As we walked and looked and listened to our guide, I took it all in, but my mind was elsewhere. I was on a sleepwalking tour. Things, like the dilapidated buildings of the Jewish quarter and the uproar at the synagogue, replayed and replayed in my mind. My fellow tourists, one of whom looked exactly like James Taylor, got caught up in the sights and sounds of the city center and chose not to take the return bus trip. But I, having done enough walking for a while, left with the guide and driver.

On the way back to the hotel, I asked the guide what had happened to the buildings near the synagogue. The reaction was amazing. Instantly furious, she snapped back, “You know those Jews never take care of their property! We’ve been trying to buy it from them for fifteen years! Ten years ago, they said they’d sell it, but they don’t! They think they suffered so much! We lost 2,600 priests and they say they lost four million people. But we’re not stupid! Our calculations show they couldn’t have lost more than 450,000!” And there she stopped. I think because she realized she’d spilled the anti-semitic beans.

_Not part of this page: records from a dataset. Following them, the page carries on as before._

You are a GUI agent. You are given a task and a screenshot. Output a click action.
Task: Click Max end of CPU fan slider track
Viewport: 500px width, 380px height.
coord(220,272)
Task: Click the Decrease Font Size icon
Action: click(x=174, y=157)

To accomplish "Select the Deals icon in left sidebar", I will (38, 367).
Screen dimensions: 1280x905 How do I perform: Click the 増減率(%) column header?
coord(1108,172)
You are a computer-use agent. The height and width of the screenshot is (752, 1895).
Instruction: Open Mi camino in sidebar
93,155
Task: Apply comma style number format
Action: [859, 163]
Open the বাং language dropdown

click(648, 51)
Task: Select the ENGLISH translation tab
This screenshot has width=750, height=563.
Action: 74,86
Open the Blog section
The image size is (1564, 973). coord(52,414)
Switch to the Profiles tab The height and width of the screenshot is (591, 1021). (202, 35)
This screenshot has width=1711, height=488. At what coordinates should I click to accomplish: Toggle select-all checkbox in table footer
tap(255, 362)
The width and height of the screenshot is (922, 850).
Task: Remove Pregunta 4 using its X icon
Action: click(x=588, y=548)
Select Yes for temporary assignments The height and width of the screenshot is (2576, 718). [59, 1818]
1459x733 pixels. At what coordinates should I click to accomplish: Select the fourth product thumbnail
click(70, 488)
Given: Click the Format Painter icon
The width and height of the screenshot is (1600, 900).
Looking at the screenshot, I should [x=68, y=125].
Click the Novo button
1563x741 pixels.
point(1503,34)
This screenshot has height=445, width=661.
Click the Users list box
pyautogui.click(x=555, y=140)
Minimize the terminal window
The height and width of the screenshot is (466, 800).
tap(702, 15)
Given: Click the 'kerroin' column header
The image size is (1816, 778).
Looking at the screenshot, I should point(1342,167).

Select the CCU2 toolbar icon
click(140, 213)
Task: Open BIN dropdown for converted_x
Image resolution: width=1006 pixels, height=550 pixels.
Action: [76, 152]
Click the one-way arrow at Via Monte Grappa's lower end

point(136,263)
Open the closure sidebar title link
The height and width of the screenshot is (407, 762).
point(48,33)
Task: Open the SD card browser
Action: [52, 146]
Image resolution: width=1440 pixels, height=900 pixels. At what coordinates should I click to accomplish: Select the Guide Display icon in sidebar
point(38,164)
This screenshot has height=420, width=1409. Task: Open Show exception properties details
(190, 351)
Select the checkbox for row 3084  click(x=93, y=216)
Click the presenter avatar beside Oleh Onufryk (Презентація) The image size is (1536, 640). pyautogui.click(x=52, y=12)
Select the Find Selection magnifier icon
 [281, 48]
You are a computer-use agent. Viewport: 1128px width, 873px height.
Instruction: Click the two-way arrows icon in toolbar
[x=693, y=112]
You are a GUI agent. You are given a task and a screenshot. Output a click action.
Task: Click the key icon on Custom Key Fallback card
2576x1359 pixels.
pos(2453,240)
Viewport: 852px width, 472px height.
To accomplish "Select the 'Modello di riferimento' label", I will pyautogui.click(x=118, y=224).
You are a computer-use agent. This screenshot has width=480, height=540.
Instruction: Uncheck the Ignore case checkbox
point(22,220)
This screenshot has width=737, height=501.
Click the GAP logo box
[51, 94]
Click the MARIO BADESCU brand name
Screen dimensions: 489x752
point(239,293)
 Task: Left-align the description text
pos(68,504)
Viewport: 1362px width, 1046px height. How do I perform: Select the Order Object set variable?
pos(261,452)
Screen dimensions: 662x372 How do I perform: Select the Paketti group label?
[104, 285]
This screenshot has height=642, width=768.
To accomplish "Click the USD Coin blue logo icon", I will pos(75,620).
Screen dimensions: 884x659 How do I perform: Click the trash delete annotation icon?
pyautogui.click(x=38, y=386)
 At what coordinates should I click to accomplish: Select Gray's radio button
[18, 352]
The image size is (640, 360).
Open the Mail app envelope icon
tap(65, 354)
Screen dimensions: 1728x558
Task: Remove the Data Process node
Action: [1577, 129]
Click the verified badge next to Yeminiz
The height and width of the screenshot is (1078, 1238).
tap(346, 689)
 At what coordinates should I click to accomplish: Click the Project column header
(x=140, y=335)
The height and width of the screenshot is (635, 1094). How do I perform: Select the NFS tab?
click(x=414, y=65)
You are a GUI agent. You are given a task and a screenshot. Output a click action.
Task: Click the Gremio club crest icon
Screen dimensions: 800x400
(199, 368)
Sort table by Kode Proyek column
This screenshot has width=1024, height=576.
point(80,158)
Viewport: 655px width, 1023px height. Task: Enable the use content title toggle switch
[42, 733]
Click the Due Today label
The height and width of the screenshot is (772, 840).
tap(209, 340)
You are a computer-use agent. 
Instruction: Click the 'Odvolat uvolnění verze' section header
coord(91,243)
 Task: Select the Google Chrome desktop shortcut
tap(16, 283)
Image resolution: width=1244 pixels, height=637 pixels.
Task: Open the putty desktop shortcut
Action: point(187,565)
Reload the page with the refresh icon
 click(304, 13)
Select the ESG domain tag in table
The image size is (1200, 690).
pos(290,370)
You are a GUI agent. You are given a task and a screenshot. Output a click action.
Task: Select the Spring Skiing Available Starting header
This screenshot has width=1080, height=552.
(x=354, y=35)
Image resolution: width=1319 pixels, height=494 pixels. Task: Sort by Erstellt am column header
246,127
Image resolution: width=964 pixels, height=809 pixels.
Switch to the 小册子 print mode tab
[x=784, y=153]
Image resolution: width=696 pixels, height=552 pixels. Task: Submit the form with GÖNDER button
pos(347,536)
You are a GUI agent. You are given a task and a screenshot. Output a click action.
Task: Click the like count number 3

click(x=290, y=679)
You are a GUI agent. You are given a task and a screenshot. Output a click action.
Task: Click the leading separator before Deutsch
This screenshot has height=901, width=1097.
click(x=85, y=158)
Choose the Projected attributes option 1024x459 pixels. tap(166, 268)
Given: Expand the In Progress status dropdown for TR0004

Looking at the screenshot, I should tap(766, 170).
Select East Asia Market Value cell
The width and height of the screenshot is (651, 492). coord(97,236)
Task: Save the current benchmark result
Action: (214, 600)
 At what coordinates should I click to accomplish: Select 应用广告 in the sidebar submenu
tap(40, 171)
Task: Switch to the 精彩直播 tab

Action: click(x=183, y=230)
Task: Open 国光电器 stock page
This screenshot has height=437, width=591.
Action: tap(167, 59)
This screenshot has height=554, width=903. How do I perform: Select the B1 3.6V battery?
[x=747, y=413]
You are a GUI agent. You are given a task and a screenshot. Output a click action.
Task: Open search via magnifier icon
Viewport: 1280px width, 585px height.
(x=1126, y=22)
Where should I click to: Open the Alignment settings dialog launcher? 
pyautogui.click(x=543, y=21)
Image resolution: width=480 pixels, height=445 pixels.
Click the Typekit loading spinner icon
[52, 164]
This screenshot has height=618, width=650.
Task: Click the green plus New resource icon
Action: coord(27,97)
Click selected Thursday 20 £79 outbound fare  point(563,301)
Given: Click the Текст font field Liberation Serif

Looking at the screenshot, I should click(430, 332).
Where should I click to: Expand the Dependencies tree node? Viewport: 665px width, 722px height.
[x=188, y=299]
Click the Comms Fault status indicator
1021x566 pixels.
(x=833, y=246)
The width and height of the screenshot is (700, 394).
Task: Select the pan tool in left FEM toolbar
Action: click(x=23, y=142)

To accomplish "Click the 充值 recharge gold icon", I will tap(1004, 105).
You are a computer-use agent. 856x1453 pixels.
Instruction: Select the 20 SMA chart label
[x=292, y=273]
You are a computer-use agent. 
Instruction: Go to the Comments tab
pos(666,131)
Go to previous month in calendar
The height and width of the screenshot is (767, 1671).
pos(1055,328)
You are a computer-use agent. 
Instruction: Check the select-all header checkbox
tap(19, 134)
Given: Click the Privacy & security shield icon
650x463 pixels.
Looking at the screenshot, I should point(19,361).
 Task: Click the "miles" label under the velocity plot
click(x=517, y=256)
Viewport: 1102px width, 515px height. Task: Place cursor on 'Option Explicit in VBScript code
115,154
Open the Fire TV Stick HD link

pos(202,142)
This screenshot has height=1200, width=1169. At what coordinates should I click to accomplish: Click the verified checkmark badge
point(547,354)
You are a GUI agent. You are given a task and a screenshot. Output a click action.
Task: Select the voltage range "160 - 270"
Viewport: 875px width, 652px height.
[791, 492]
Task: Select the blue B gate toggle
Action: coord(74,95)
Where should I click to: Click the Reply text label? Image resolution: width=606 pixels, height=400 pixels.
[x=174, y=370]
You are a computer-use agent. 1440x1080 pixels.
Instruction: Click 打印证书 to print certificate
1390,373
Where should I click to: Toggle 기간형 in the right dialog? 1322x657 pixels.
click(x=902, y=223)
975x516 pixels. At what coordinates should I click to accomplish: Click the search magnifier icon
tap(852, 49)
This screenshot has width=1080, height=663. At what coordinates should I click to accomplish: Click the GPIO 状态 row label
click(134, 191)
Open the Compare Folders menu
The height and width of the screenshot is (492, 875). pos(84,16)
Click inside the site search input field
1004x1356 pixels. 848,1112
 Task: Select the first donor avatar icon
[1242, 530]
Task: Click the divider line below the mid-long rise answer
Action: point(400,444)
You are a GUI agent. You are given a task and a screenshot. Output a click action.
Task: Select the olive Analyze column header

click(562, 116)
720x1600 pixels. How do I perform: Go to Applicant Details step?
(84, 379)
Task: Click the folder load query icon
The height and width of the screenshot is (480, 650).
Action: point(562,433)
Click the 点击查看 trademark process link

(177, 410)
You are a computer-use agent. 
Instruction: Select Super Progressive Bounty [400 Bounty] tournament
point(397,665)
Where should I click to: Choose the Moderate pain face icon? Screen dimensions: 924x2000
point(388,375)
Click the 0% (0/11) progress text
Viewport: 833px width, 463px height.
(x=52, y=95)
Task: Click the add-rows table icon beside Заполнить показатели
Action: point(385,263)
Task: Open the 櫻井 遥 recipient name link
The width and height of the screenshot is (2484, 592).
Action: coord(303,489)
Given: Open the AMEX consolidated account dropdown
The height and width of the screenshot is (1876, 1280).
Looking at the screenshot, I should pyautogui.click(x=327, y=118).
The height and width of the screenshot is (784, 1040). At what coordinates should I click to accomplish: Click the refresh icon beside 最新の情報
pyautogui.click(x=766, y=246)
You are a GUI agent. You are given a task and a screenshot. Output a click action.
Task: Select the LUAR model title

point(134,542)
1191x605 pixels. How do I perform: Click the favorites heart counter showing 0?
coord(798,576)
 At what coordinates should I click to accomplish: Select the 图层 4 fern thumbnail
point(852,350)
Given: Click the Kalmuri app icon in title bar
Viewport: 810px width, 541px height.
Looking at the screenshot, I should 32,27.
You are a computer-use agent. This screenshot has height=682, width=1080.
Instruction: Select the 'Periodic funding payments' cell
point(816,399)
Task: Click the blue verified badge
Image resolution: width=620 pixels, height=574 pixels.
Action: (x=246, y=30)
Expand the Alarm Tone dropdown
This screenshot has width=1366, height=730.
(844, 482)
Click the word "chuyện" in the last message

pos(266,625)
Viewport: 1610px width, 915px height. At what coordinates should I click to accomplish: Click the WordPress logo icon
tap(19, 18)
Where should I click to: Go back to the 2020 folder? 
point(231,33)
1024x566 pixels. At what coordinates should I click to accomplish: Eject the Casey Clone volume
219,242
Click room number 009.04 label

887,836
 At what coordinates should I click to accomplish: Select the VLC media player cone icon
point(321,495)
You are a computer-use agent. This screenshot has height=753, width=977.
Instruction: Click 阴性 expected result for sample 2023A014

Quickly, she moved out of the seat in front of me and took up a position in the bus stairwell, where she launched into an agitated and animated conversation in Polish with the bus driver. She never looked at me or said another word to me again. I sat back and watched the city go by and pondered that telling outburst. I was right, it seemed, the Jewish quarter had not been completely restored after being nearly razed during the war, probably by purges.

It was again late afternoon when I got back to my hotel room. It was too early to stay in my room and I had no idea how to spend a few hours more in the city. But, as I mentioned earlier, just beyond the hotel parking areas were cultivated fields dotted with small shacks. My curiosity about them was piqued by smoke rising from one shack a couple of hundred meters opposite the front of the hotel. I decided a closer look was in order and out I went.

I went out on a diagonal across the grounds and parking lots to find that where the paved access road to the hotel ended a well-used dirt road began. One or two hectare plots lay to the right of the road. Each had its accommodations at one end. Some were obviously visited regularly and others not. It was a unique patchwork of garden plots and one or two room lodges. Some had verandas and some seemed little more than potting sheds. A few had fences and there were gardening tools, watering cans, chairs, and crops all around. I wish I hadn’t lost the film, because I got some nice shots from all kinds of angles. I guess I spent more than two hours poking around out there.

Once back at the hotel, I took another hot bath and changed clothes, then sat down to rest a bit before going down for dinner. After a few minutes, I picked up my camera and went to reload it. Sheer panic set in – the lens was not seated. Shit! How long had it been this way? Or had I just done it? I didn’t think so, but I couldn’t be sure. I was always changing lenses, but that day I didn’t. But, I’d shot several rolls in Birkenau on this lens. Oh my God! Were they ruined? Oh, shit, shit, shit!!! Now, I had to go back. And I had to get more film. Panic, complete and utter panic. I’d have left for Birkenau right then if I could have. I was really upset.

It’s a wonder I could eat and sleep. But, I did, and well. I also ate well the next morning, although the cold cut routine was losing its novelty. After breakfast, I bought six more rolls of film and went back to the ORBIS counter. The blonde-headed kid was back, but my gap-toothed babushka was not. Again, I negotiated a driver/guide at what I knew was a reasonable price of $50.00 and I took off.